◆ **TASK**: Sift the material for lines containing "Identify", and return them.
━━━━━━━━━━
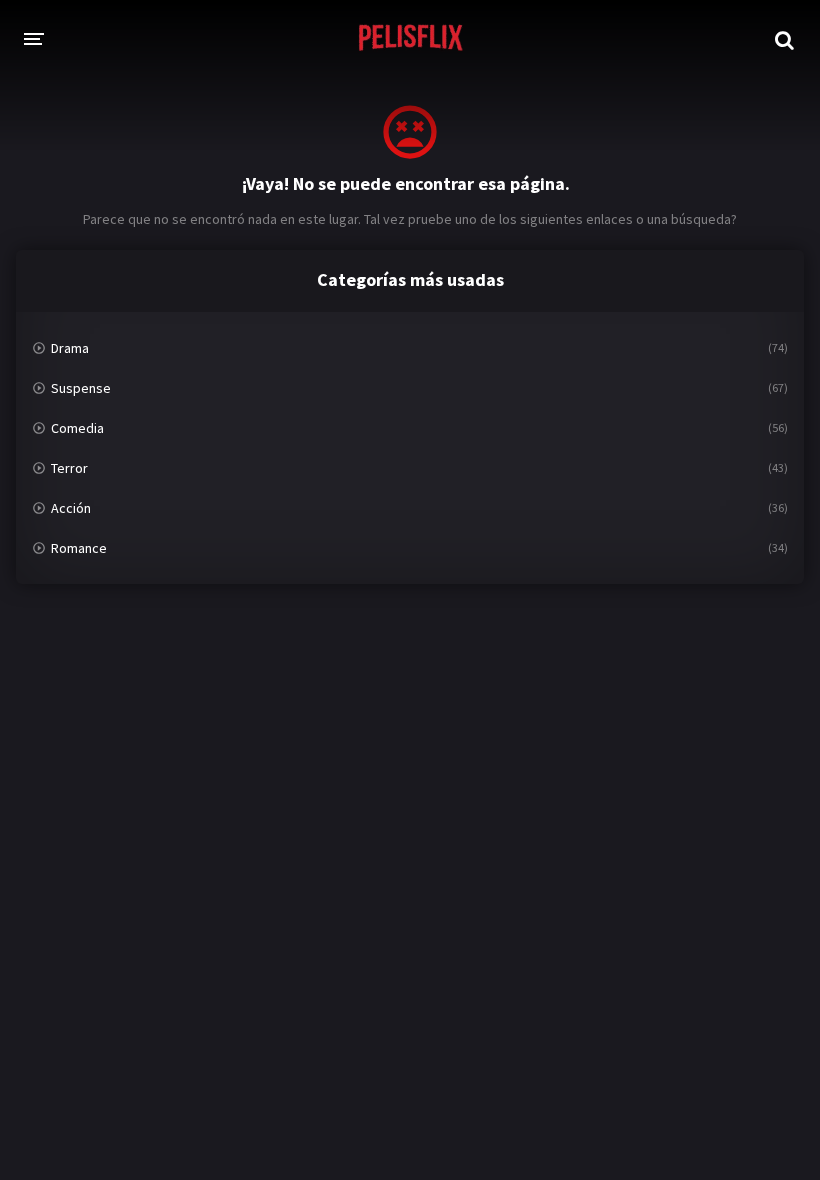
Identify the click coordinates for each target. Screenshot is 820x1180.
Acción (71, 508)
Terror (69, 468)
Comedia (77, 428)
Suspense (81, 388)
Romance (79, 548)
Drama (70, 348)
━━━━━━━━━━
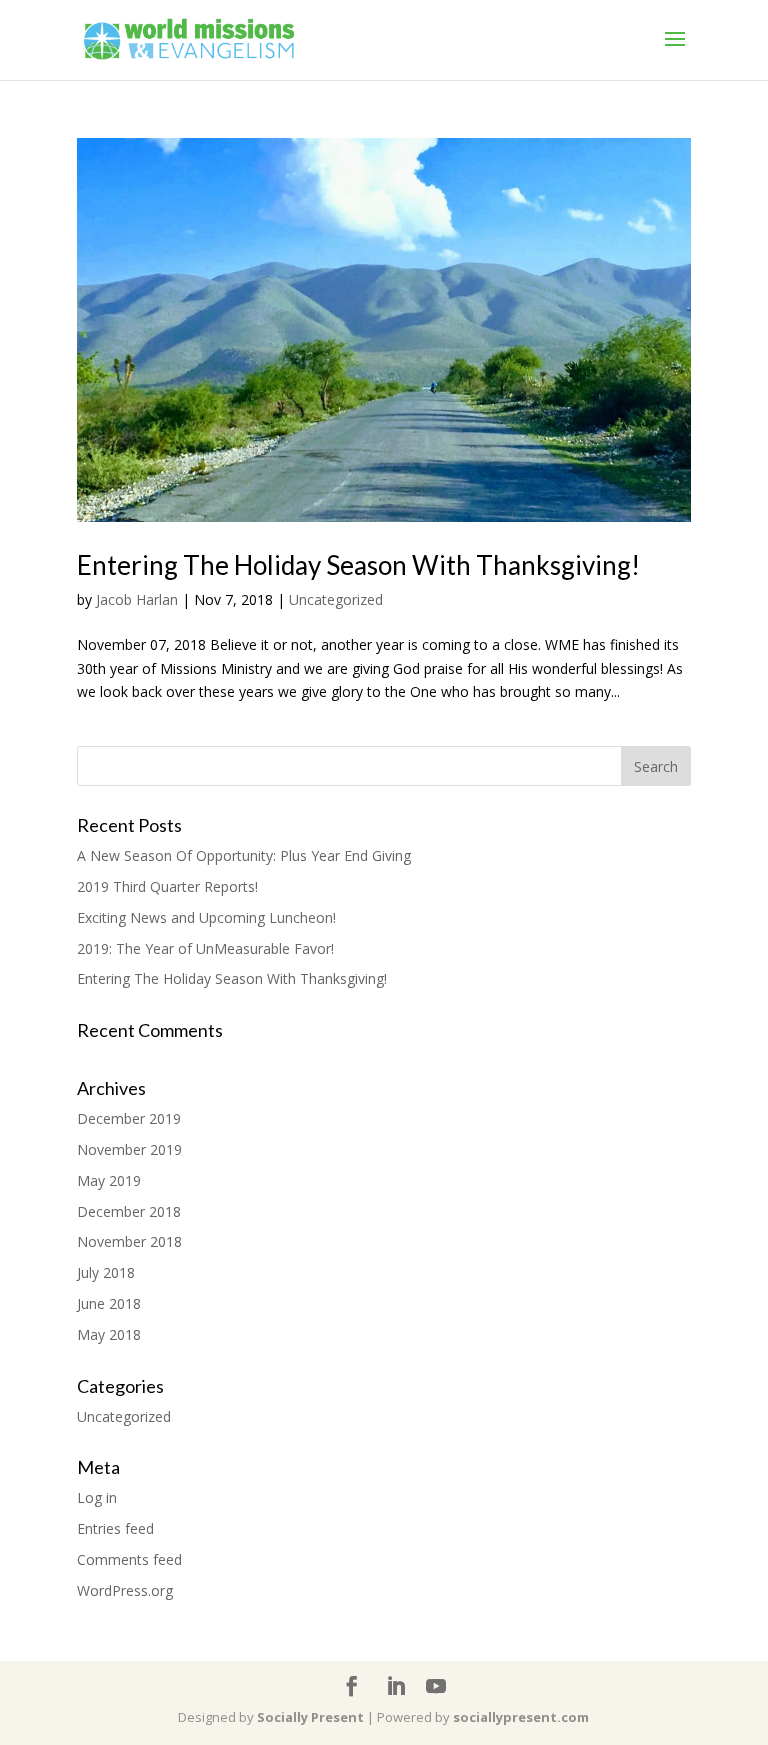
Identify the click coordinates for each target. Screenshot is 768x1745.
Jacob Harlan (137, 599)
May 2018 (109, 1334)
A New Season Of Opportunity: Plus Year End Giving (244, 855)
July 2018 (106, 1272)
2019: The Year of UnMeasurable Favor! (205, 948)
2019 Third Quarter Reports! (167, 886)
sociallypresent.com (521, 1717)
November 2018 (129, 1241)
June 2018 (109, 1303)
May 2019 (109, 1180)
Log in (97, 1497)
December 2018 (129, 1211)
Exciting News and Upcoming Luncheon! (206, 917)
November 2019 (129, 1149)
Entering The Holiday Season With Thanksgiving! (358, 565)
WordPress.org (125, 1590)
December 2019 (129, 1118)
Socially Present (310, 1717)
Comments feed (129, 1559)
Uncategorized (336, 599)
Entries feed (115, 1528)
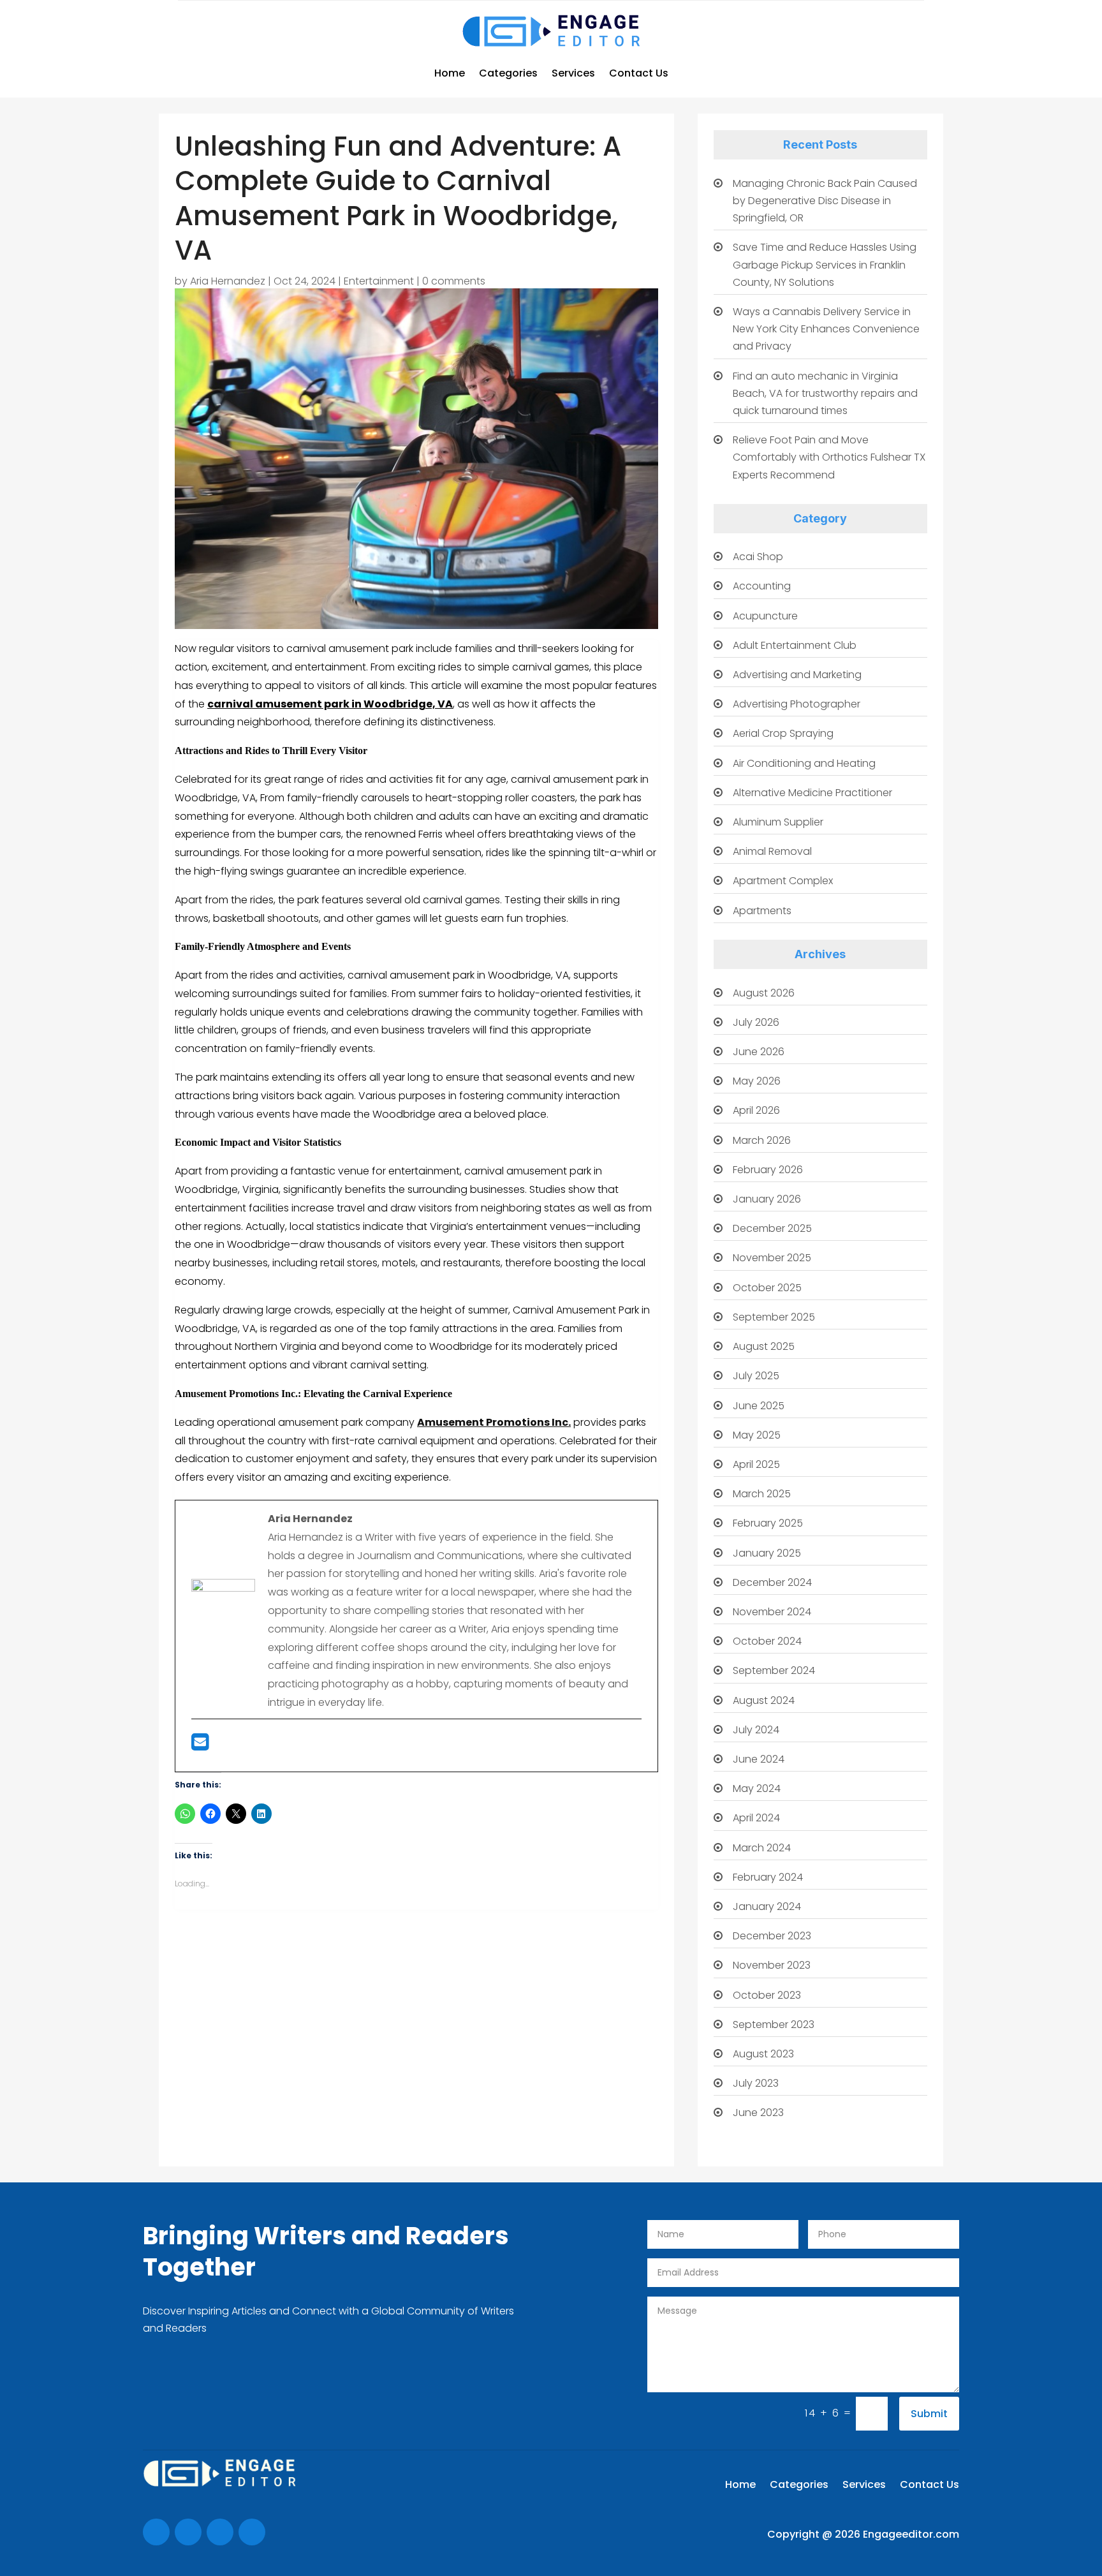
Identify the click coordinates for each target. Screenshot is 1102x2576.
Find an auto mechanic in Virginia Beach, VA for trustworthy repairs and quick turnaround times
━━━━━━━━━━
◆ **ANSWER BOX**:
Identify the click coordinates for each target. Screenshot is 820x1180.
Identify the click coordinates for each target. Screenshot is 768x1745.
Identify the click coordinates for each target. Screenshot is 1102x2576.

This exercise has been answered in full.